August 12th, 2015, 6:10 pm #30

Hello all!

I've enjoyed reading the boards, but I have a question to which I've not been able to find an answer. I'm hoping that you might help - with honesty.

Some background:
I am a middle-aged woman without a paddling partner. I am so very tired of being confined to campground camping and I'd like to venture out into the backcountry. I've been paddling for about 35 years so I have "some" experience. Most of my canoeing has been flatwater solo. Based on past experience, my ideal distance is 10-15km/day.
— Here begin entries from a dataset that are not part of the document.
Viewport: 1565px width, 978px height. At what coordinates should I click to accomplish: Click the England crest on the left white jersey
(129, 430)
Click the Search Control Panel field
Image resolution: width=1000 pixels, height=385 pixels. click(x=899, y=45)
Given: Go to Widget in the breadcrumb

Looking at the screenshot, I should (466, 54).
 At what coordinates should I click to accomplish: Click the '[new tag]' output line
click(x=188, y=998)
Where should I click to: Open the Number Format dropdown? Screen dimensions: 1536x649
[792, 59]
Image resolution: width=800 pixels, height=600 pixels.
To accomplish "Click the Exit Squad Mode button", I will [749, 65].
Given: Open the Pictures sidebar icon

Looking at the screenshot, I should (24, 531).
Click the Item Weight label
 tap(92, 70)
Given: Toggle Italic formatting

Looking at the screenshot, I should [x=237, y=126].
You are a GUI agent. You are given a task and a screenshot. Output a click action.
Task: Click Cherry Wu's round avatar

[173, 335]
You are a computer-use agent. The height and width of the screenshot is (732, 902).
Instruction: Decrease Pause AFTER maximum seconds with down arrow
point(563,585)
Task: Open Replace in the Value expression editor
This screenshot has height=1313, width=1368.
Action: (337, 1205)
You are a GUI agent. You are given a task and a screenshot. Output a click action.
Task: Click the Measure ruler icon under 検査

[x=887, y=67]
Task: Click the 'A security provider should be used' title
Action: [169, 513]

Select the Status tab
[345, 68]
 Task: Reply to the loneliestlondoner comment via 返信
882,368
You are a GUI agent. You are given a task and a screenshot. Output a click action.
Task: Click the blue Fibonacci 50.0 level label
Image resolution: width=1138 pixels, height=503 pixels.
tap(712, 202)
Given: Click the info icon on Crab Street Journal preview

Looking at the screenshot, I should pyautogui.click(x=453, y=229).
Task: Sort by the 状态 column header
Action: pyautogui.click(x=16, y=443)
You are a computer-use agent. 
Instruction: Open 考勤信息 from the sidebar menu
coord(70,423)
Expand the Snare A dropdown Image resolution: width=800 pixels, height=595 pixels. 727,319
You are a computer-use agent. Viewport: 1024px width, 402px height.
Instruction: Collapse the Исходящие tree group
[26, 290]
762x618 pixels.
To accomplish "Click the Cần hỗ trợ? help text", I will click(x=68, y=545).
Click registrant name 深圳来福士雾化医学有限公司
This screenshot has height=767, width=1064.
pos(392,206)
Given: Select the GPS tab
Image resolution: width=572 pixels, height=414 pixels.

I've been camping for about as long as I have been canoeing - but only on car-based campgrounds. My usual preference is for quiet northern parks and walk-in sites.
I have most of my gear - save for that specific to backcountry and canoe (need dry-bags and food pack-hanging technique).
I have only portaged once - a 59-pound 17' canoe from Smoke Lk. back to the Portage Store. I used the tripod method to get it onto my shoulders.

My question is two-fold:
Can I, as a woman traveling solo, reasonably manage this trip (i.e. what is the likely harassment factor from other travelers, am I likely to be hassled)? Where would be a good place to start, to avoid problems with those lacking etiquette?
Is it insane to try and plan to do a first-time backcountry trip solo?

Any ideas and advice is most welcome!
Hi there,
Indeed usually in the summer months anything off hw 60 will be really busy, although, had you started from rock lake, you could have portaged to Pen (no motor boats and on to Clydegale, also boat less.
Myself, I will be doing the Tim river to Rosebary starting sept 3-8, with a paddling partner for that time, however, i can take time off till the 13th. I would like to go from shall lake to Shirley lake, has one 1 km long portage, and it will likely be very quiet as kids are back to school.For the tim river trip i will be renting a keewaydin 15 with pack canoe seat, as it makes for easier sitting, (kayak seat with back support)but will see how that works out.
If does not work out, then early in the trip before going to the tim,( i will be spending a few days doing day trips with the keewaydin to get used to a solo canoe. ) i will change it up to a kip, but am thinking of bringing my knee pads used for gardening, so kneeling wont be so painful. I have, until now, either used a sea kayak (georgianbay trips) or a tendem canoe (youngest daughter has the camping bug too) or a small kayak for day trips.Give me a shout if a padling partner is of interest to you.